━━ Selected extract

Physics Mathematical Tools for NEET

As far as the NEET aspirants are concerned, one of the challenges they face while studying physics for the NEET exam is the mathematical operations and tools used at the time of solving numerical problems. However, this can be made easier if we learn the basic mathematical tools required in physics for the NEET exam.


In this article discussing the new and old mathematical tools in physics, we will see different physical constants and conversion coefficients that will come in handy while solving numerical problems. The importance of mathematics of tools like trigonometric functions of angles and their applications are discussed here. The application of differentiation and integration plays an important role in solving most of the physics problems in several chapters.


Now, let us move on to the important concepts and formulae of mathematical tools required in physics for the NEET exam, along with a few solved mathematical tools examples.


Important Topics of Mathematical Tools

  • Quadratic equation

  • Binomial expansion

  • Important trigonometric identities.

  • Differentiation

  • Rules of differentiation

  • Applications of differentiation

  • Integration and its application

  • Definite integral

  • Integration Formulae


Important Concepts of Mathematical Tools

Name of the Concept

Key Points of Concept

1. Quadratic equation

  • A quadratic equation is a second-degree equation in which the highest power to which the variable is raised is to the power 2.

  • The quadratic equation form is given below where a, b and c are constants

$ax^2+bx+c=0$

  • The discriminant of the quadratic equation is given by,

$D=b^2-4ac$

  • The solution of the quadratic equation is given by,

$x=\dfrac{-b\pm\sqrt{b^2-4ac}}{2a}$

  • One of the applications of quadratic equations in physics is calculating the time when the ball kicked by reaches at a height H. Here, we will get two values of time t1 and t1 after solving the quadratic equations.


Quadratic equation example- when the ball kicked by reaches at a height H. Here, we will get two values of time t1 and t1 after solving the quadratic equations.

━━━━

Your objective :: Extract word for word the passage of the excerpt on mathematical tools for NEET physics starting with "1. Quadratic equation" and going on through "the power 2.". The records below are separate material, unrelated to the excerpt on mathematical tools for NEET physics.

━━ Dataset excerpts

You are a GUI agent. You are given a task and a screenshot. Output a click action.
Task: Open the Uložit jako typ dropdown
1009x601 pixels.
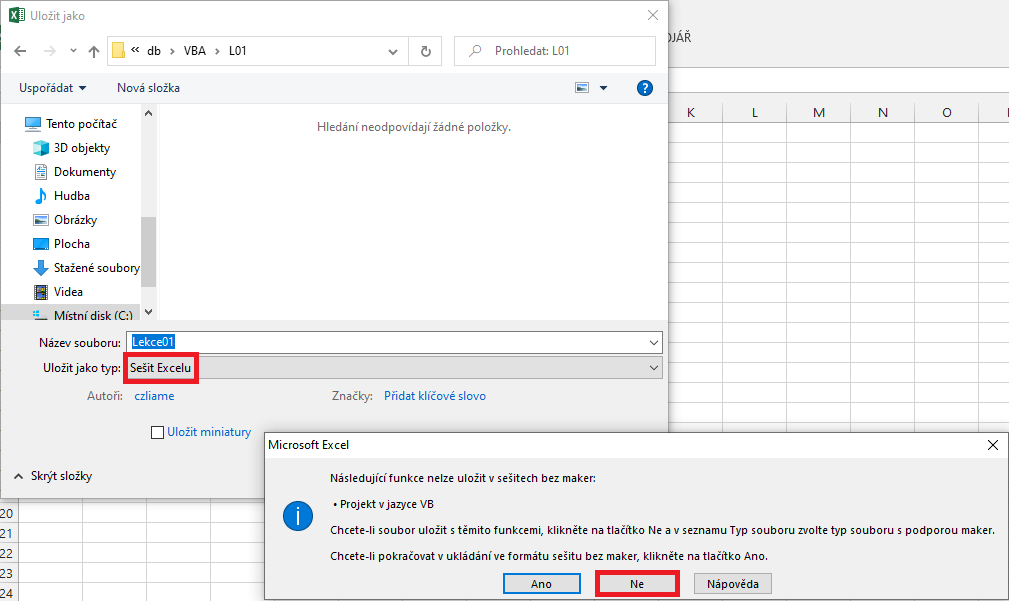(x=654, y=367)
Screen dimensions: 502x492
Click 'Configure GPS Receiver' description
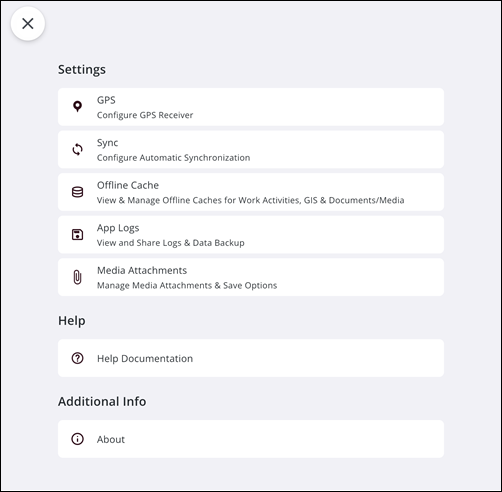tap(145, 115)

━━━━

Completed task ::
1. Quadratic equation

  • A quadratic equation is a second-degree equation in which the highest power to which the variable is raised is to the power 2.